Ушел он в рыжем пальто, в серой шапке; среди рабочих, одетых в черное, его сразу бы можно заметить. И ткачиха все высматривала рыжее пальто. Да где же? Нет, нигде нет! Сердце сразу бы подсказало, если бы был он.
Какая мука!
К сердцу толчками подступит что-то жгучее, паром обдаст.
В глазах потемнеет, и ноги судорожно идут, готовые подкоситься.
— Акимушка, родненький, где же ты?..
Потом отойдет, легче станет.
— А может, спасет его владычица, неразумного?..
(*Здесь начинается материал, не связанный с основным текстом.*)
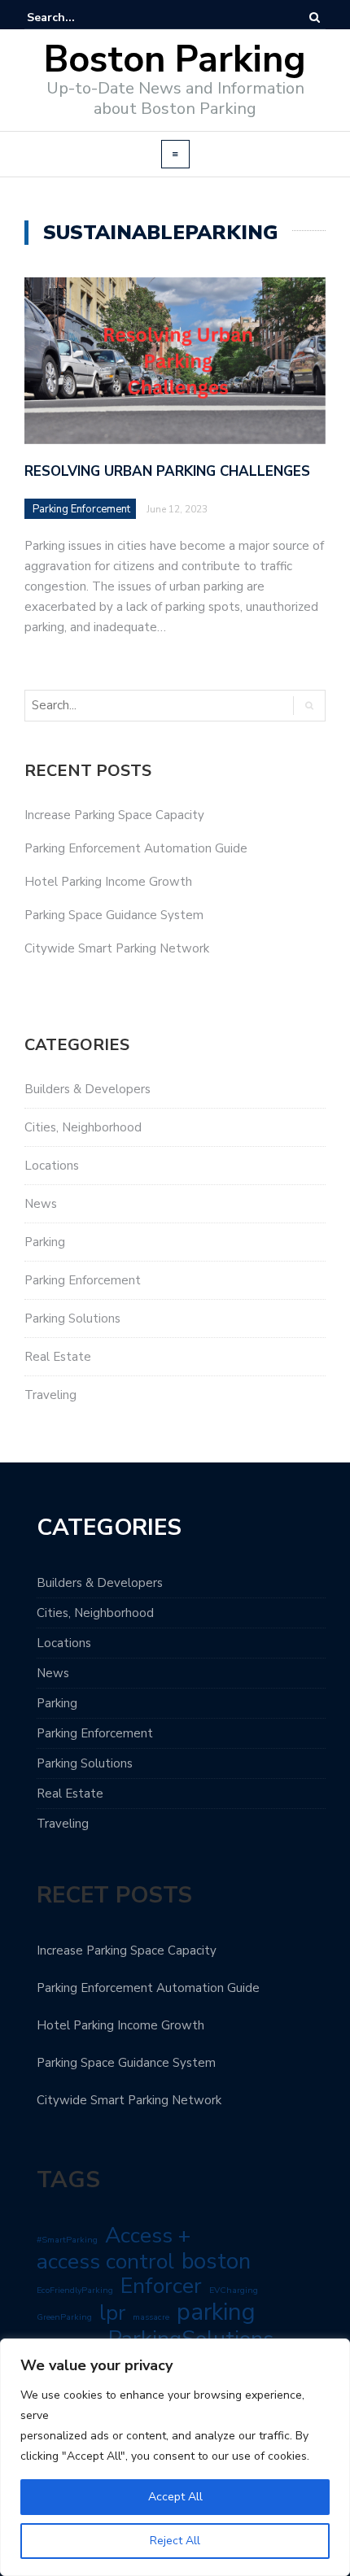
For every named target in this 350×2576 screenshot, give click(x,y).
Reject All (175, 2540)
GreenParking (64, 2317)
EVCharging (233, 2290)
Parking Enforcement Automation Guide (135, 848)
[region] (175, 2457)
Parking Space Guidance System (113, 915)
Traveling (50, 1395)
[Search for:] (76, 17)
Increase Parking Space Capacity (114, 815)
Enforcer (161, 2285)
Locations (51, 1165)
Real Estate (57, 1357)
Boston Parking (175, 60)
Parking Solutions (72, 1318)
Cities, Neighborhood (83, 1127)
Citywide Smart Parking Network (116, 948)
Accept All (175, 2496)
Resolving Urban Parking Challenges (167, 471)
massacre (151, 2317)
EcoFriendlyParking (75, 2290)
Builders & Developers (87, 1089)
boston (216, 2261)
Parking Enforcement (81, 509)
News (40, 1204)
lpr (112, 2313)
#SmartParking (67, 2240)
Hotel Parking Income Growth (108, 882)
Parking (44, 1242)
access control (105, 2261)
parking (216, 2311)
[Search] (314, 17)
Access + (147, 2235)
Потом опять тоска, тоска, тоска…
С одеревенелыми ногами, тупая до равнодушия, бледная, приходила домой ткачиха. Приходила, чтобы завтра идти снова на улицу — искать.
ХХI
А Василия гнало на улицу чувство ужаса и острого любопытства.
— Что такое случилось? Как понять? Во что поверить?
Страшно, дико, непонятно.
Не верилось, что в Москве сейчас идет чудовищная гражданская война. Все так обычно было — и улицы Пресни, и дальние церкви у Бородинского моста, и многоэтажные дома по Новинскому бульвару.
И от этой обычности было еще страшнее.
Москва! Любимая, родная!.. Что же такое творится? Выстрелы, беженцы, сплошное убийство, безумие, кошмар… Это сон?..
Да, это страшный, невероятный, самый кошмарный сон.
Но не сон это.
Бах-ба-ах!..
Стреляют. В родной Москве. Убивают!
И не проснуться от кошмара.
На Большой Пресне целыми днями стояли толпы народа, горячо обсуждавшие события. Улица гудела взволнованными голосами. Все тревожно гадали, скоро ли победят наши. Пресня почти вся стояла за большевиков и верила только в их победу.